__Objetivo da tarefa__:
Transcreva literalmente a parte do trecho fornecido que começa com as palavras que contêm "Extinção do processo" e termina em "de seu advogado.".

__Trecho fornecido__:
Extinção do processo sem resolução do mérito (CPC, art 485)
2.1. Indeferimento da petição inicial

a) Inépcia. A petição inicial, para constituir-se num instrumento apto à provocação da atividade jurisdicional do Estado, com vistas à solução do conflito de interesses, deve atender aos requisitos previstos no art. 840, da CLT, quais sejam:

a.a.) juiz ou tribunal a que é dirigida;

a.b.) qualificação das partes;

a.c.) breve exposição dos fatos;

a.d.) o pedido, que deve ser certo, determinado e com indicação do seu valor;

a.e) data e assinatura do autor ou de seu advogado.

Como se percebe, ao contrário do CPC de 2015, o processo do trabalho não exige que da inicial constem:

• o fundamento jurídico dos pedidos;

• o valor da causa;

• as provas com que o autor pretende demonstrar a verdade dos fatos alegados;

• a opção do autor pela realização, ou não, da audiência de conciliação ou de mediação (art. 319, incisos III, V e VII, respectivamente).

__Itens do conjunto__:
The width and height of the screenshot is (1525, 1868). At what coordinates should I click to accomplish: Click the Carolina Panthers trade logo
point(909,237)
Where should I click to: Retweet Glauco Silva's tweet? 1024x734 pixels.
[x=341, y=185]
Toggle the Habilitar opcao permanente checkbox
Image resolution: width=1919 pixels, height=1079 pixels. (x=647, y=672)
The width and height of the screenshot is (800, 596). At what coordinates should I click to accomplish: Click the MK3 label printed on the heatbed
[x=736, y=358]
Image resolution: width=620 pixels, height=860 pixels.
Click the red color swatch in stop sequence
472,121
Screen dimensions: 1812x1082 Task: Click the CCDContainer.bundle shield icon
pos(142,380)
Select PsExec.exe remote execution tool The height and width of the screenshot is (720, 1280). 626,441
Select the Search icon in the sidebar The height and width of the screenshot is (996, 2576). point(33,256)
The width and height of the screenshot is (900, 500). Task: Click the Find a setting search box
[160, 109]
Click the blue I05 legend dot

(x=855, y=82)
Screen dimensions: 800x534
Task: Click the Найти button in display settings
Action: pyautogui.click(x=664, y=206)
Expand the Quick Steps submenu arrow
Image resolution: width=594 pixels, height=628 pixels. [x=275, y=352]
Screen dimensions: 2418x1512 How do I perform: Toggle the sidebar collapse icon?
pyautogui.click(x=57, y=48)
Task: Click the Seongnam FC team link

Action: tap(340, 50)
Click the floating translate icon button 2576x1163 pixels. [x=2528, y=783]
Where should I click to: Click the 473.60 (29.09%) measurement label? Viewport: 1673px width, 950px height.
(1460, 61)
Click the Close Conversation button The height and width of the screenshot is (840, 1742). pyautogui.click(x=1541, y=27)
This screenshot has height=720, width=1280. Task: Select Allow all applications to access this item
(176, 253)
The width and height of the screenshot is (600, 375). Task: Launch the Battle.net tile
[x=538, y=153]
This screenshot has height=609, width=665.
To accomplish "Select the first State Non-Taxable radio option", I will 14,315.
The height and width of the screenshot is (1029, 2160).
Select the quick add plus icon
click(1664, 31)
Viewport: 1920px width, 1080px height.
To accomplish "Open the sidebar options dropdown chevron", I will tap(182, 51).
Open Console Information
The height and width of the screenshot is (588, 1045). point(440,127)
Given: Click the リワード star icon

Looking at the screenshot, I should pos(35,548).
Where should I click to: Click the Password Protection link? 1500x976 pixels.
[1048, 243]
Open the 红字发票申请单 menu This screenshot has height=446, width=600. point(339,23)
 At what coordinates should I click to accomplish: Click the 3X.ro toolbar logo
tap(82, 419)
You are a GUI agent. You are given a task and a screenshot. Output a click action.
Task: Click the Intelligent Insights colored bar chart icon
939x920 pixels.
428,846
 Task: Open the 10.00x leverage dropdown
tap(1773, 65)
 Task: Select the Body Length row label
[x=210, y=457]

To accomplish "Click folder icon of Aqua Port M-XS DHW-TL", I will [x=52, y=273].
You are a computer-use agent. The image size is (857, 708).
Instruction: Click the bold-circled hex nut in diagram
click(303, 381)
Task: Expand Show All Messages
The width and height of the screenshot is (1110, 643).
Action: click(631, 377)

__Resposta__:
Extinção do processo sem resolução do mérito (CPC, art 485)
2.1. Indeferimento da petição inicial

a) Inépcia. A petição inicial, para constituir-se num instrumento apto à provocação da atividade jurisdicional do Estado, com vistas à solução do conflito de interesses, deve atender aos requisitos previstos no art. 840, da CLT, quais sejam:

a.a.) juiz ou tribunal a que é dirigida;

a.b.) qualificação das partes;

a.c.) breve exposição dos fatos;

a.d.) o pedido, que deve ser certo, determinado e com indicação do seu valor;

a.e) data e assinatura do autor ou de seu advogado.